◆ STORED DATA
####
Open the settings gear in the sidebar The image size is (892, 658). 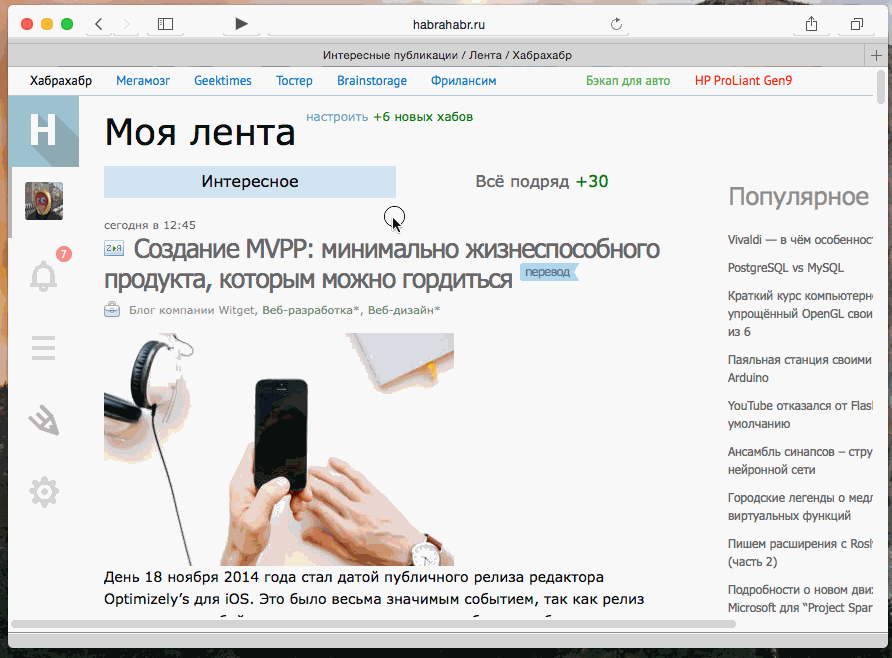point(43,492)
####
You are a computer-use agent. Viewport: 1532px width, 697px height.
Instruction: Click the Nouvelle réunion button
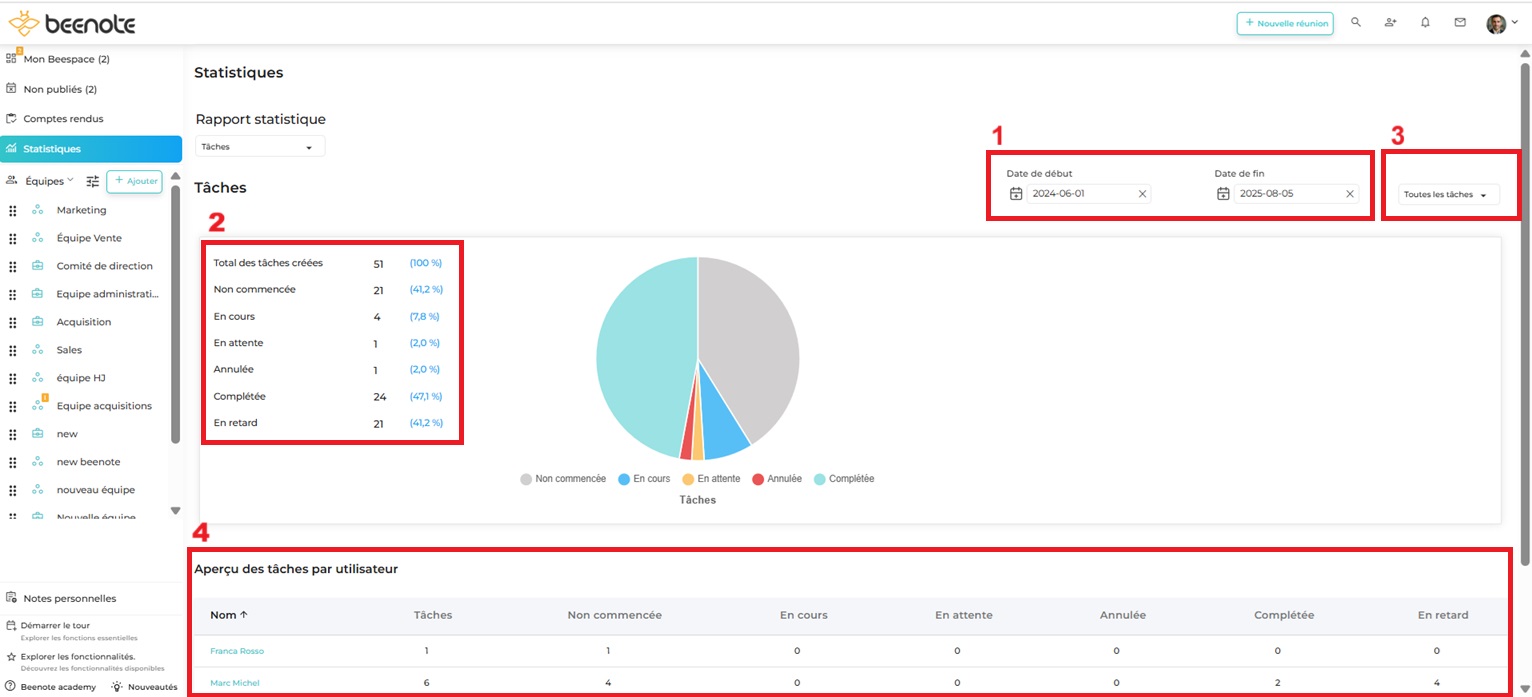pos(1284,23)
####
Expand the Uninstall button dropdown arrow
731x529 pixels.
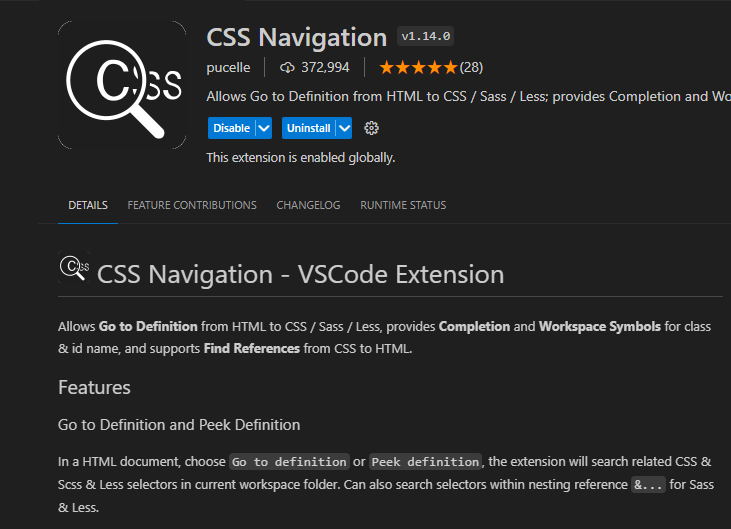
####
◆ PROBLEM STATEMENT
Retype the records above, but only those lines that fall between the line containing "Expand the Uninstall button dropdown arrow" and the line containing "731x529 pixels.", with both of those lines included, exactly as written.

◆ RESULT OF THE EXERCISE
Expand the Uninstall button dropdown arrow
731x529 pixels.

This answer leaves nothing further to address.